How much progress has the world made on adolescent sexual and reproductive health and rights over the past 20 years? According to a special supplement to the Journal of Adolescent Health—released online today—progress has been “limited and patchy” since governments made a series of commitments at the International Conference on Population and Development in 1994.
In the supplement, which was fostered by the World Health Organization and the International Women’s Health Coalition, experts review the body of evidence on effective programs for adolescent sexual and reproductive health. The authors note that promising programs for adolescent sexual and reproductive health and rights must be implemented on a large, national scale. Large-scale, sustainable programs can facilitate collaboration across sectors for greater impact.

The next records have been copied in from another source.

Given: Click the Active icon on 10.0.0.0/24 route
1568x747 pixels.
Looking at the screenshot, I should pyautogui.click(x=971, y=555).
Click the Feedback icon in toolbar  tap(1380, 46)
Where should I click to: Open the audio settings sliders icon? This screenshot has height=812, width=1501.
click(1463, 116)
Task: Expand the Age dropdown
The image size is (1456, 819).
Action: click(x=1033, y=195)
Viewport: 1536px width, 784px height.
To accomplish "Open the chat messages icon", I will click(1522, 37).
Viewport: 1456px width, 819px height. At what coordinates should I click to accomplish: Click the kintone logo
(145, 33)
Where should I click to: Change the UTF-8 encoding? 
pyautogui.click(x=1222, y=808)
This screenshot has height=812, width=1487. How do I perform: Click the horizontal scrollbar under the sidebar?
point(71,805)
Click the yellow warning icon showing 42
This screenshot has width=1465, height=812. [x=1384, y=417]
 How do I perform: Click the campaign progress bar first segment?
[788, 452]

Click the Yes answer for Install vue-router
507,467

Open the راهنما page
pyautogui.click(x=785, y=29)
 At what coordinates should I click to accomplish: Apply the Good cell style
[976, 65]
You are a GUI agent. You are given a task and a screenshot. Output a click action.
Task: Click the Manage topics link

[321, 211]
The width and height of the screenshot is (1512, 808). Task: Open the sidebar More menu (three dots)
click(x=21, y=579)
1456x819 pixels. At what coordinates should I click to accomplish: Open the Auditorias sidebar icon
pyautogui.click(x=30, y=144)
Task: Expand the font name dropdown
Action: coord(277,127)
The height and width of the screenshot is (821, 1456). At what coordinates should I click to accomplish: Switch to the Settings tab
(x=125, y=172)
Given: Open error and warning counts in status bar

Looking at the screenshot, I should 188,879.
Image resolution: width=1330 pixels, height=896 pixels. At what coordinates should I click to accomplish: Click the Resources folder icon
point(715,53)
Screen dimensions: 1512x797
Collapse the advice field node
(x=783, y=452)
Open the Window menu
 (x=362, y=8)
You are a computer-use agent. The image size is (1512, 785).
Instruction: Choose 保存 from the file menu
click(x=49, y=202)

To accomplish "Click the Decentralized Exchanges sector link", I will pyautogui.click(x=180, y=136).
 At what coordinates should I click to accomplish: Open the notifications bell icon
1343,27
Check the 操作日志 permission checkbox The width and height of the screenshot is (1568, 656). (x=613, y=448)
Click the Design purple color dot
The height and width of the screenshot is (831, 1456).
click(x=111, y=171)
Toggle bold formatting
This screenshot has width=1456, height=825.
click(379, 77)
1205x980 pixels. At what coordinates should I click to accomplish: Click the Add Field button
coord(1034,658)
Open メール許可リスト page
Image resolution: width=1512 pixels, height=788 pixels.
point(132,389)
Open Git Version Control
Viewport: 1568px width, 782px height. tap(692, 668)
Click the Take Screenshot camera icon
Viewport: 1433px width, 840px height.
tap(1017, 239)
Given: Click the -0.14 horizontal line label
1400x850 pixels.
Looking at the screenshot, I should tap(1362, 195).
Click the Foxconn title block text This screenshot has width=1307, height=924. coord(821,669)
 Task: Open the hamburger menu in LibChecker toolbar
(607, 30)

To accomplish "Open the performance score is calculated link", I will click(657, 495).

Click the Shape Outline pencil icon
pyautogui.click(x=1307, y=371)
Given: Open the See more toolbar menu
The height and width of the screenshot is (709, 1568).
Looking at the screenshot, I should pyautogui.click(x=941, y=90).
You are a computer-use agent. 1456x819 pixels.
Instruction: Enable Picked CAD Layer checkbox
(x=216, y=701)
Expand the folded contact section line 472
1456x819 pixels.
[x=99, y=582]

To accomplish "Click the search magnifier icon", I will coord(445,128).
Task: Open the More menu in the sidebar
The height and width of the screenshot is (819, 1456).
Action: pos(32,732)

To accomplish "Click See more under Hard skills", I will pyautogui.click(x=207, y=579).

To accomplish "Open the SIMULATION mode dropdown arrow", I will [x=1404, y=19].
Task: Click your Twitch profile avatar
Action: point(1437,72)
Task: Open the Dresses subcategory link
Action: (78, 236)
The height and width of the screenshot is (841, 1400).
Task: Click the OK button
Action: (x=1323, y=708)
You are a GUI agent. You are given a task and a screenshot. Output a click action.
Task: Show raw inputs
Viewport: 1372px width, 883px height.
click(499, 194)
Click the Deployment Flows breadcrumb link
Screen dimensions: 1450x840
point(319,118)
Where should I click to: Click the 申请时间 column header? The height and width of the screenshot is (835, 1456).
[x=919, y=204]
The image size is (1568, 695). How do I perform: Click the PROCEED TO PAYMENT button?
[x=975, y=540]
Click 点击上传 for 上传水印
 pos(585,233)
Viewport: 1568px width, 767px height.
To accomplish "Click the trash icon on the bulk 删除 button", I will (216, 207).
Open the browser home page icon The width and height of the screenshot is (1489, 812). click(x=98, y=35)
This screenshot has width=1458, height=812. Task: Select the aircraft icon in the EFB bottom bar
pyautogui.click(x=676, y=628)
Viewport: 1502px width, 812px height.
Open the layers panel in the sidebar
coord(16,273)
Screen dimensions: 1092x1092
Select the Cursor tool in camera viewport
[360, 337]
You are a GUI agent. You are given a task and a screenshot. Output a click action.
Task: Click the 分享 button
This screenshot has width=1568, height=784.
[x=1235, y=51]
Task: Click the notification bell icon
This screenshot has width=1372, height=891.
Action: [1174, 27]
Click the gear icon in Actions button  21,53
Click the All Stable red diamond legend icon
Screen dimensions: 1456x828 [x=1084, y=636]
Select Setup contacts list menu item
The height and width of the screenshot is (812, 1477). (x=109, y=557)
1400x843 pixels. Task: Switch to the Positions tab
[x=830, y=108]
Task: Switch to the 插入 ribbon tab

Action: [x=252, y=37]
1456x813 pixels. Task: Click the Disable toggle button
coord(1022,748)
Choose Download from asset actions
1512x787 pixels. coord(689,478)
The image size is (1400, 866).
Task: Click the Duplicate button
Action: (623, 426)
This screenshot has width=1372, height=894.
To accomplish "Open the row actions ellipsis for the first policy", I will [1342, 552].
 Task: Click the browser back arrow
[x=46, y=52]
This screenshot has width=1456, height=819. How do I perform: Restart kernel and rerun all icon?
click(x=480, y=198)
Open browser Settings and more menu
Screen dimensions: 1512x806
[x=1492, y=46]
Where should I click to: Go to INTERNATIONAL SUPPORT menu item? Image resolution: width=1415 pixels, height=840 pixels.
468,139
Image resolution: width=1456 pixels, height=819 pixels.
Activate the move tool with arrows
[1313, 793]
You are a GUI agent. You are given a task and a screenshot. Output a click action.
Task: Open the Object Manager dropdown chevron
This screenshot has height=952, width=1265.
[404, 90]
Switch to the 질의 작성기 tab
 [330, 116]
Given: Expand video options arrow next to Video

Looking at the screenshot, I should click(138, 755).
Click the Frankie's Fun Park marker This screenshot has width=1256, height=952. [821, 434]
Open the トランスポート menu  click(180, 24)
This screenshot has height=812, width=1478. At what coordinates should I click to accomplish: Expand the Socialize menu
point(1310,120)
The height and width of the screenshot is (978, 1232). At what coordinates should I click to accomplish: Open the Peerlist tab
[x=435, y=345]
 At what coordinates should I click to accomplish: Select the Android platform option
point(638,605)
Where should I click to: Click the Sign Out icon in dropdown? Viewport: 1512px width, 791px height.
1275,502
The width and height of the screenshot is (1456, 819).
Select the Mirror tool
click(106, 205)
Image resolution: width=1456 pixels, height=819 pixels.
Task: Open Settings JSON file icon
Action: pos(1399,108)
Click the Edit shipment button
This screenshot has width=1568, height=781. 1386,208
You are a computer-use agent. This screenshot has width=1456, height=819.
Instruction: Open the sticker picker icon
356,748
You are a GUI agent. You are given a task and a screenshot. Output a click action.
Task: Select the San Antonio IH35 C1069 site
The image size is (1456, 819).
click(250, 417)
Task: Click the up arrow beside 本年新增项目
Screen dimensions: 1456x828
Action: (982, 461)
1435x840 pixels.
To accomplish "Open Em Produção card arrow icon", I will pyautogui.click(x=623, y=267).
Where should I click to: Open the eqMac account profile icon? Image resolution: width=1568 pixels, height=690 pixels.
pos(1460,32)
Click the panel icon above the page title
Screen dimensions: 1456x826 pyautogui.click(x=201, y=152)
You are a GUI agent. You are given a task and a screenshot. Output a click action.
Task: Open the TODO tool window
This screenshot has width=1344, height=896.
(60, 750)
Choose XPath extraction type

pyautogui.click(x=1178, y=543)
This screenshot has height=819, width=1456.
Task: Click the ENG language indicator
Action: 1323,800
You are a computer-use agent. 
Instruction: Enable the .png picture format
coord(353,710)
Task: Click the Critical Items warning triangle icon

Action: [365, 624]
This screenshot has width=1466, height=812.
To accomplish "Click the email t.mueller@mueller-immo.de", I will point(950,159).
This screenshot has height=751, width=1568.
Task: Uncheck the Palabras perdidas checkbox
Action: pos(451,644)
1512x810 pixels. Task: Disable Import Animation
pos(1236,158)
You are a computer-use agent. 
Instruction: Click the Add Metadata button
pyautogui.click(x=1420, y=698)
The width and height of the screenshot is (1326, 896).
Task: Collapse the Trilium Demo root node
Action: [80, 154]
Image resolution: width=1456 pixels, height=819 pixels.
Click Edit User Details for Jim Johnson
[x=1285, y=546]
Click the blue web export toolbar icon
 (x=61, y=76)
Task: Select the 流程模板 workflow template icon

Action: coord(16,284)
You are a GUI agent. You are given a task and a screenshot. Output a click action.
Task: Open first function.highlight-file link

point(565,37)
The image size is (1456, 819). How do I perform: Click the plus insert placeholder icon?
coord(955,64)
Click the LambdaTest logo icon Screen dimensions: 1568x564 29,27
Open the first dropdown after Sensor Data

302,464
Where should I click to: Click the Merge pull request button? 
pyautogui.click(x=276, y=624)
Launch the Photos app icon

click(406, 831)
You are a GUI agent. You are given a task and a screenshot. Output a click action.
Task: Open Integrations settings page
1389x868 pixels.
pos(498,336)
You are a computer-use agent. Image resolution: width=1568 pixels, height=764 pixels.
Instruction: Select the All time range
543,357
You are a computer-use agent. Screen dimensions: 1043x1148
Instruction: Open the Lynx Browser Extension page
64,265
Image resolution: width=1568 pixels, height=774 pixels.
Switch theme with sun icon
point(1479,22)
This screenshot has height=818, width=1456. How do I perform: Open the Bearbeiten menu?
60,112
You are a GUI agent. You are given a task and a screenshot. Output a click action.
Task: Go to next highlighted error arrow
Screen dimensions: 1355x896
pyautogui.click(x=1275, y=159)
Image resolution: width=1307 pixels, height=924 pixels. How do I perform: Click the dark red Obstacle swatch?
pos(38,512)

The supplement defines five complementary and intersecting areas for intervention: scaling up comprehensive sexuality education programs that address gender and human rights; increasing access to effective, youth-friendly sexual and reproductive health services; preventing intimate partner violence and sexual violence; increasing youth participation in sexual and reproductive health policymaking; and addressing the key social, cultural, economic, and political factors that impact young people’s ability to lead healthy lives.
The authors also state that more research is needed to discover the best approaches for improving adolescent sexual and reproductive health and rights, in addition to rigorous evaluation of existing projects and programs. They stress that adolescents – particularly the most vulnerable and marginalized – must be reached earlier in their lives. However, as the authors noted at a panel discussion, gaps in research must not be used as an excuse not to scale up programs. “We know enough to act,” said IWHC President Françoise Girard.
The five articles in the special supplement were commissioned for an Expert Group Meeting convened by IWHC and the WHO in New York in February 2013.
The special supplement is available online for free.